Bei Regen aus einem Pfadfinderzelt: Der Beginn des Rundfunks in der Tschechoslowakei
Der Tschechische Rundfunk feiert genau 100 Jahre. Am 18. Mai 1923 begannen die regelmäßigen Radiosendungen in der damaligen Tschechoslowakei.
Radio war 1923 noch eine Sache für Technikpioniere. Zu ihnen gehörte Miloš Čtrnáctý, der in Prag als Journalist arbeitete. Zusammen mit anderen Begeisterten gründete er das Unternehmen Radiojournal.
„Damals gab es noch keine gesetzliche Regelung für Rundfunksendungen. Deswegen haben wir am 18. Mai 1923 aus einem geliehenen Zelt im Prager Vorort Kbely sozusagen schwarz gesendet“, so erinnerte sich Čtrnáctý rund zwei Monate vor seinem Tod im Jahr 1970. Mit Beginn der regelmäßigen Radiosendungen in der Tschechoslowakei wurde er damals für drei Jahre der erste Programmdirektor des Rundfunks.
Das besagte Zelt hatten die Betreiber bei den Pfadfindern geliehen. Im Innern standen einige Stühle und ein Klavier.
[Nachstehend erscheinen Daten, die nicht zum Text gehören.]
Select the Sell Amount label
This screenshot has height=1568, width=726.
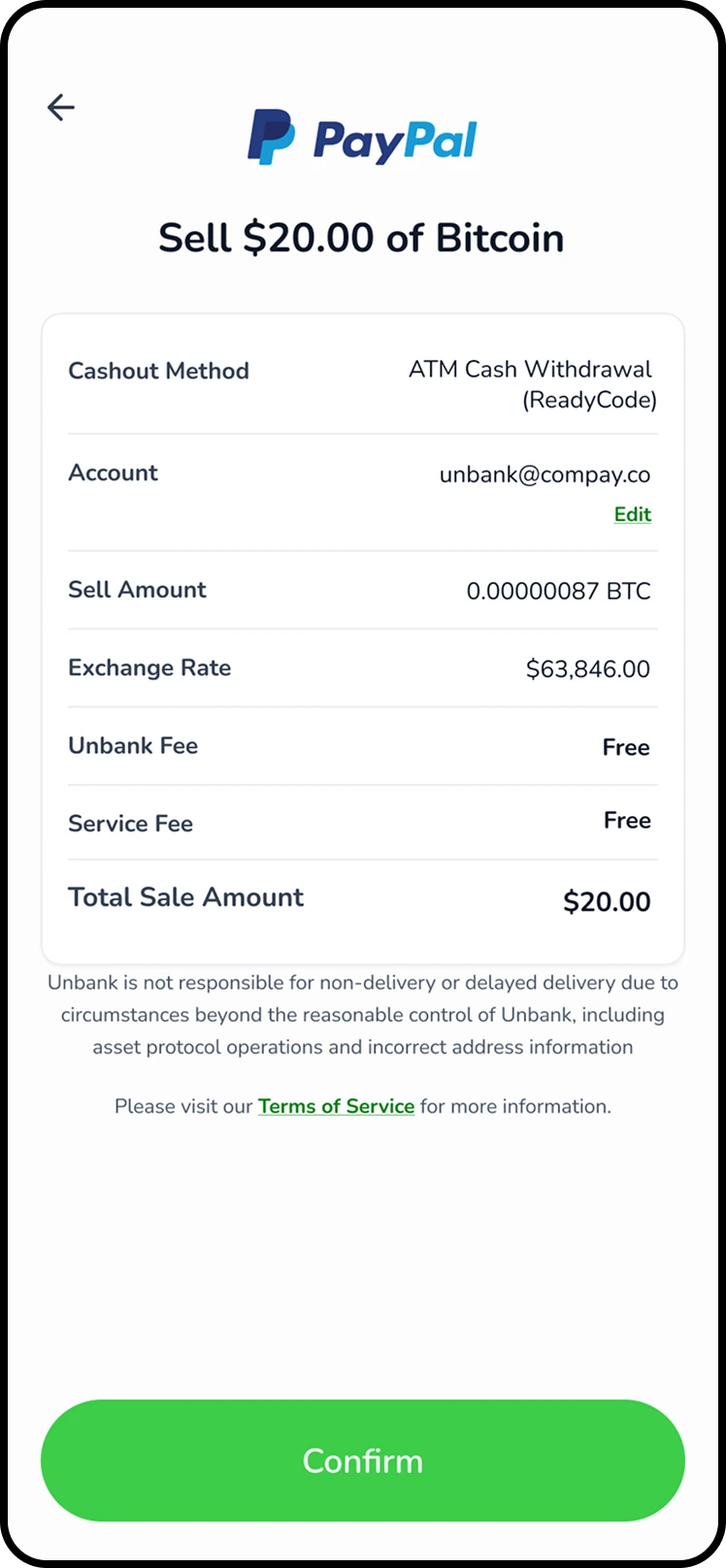[x=137, y=590]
„Hallo, hallo, hier ist die Sendestation des Radiojournals in Kbely bei Prag“ – das erklang bei der ersten Übertragung aus dem Zelt. Leider gibt es keine Aufzeichnung der Sendung, deswegen hat der spätere Tschechoslowakische Rundfunk sie für ein Hörspiel nachgestellt. Die Tonqualität ist deutlich besser, als sie damals gewesen sein muss. Denn 1923 wurde bei der Technik improvisiert. Als Mikrofon diente etwa der untere Teil eines Telefonhörers. Dass es zudem draußen stürmte und regnete, machte die Sache nicht einfacher. Der sicher sehr verrauschten Sendung lauschten nur mehrere Dutzend Begeisterte.
Ab Juni 1923 veranstaltete das Radiojournal dann öffentliche Rundfunkübertragungen. Tomáš Pánek ist Archivar des Tschechischen Rundfunks:
„Zum Beispiel wurden auf dem Prager Wenzelsplatz Lautsprecher aufgebaut. Und die vorbeigehenden Menschen blieben erstaunt stehen.“
Zu Beginn übertrug der Rundfunk vor allem Musik. Dann kamen Börsenmeldungen und die Wettervorhersage hinzu, es gab erste Versuche von Sportreportagen, und man produzierte Hörspiele. Aber natürlich begannen auch Politiker, das neue Medium zu nutzen. Auf der ältesten erhaltenen Aufnahme ist Staatspräsident Tomáš Garrigue Masaryk zu hören. Masaryk sprach am 27. Oktober 1928, also am Vorabend der Feiern zum zehnjährigen Bestehen der Tschechoslowakischen Republik, zu den Kindern im Land.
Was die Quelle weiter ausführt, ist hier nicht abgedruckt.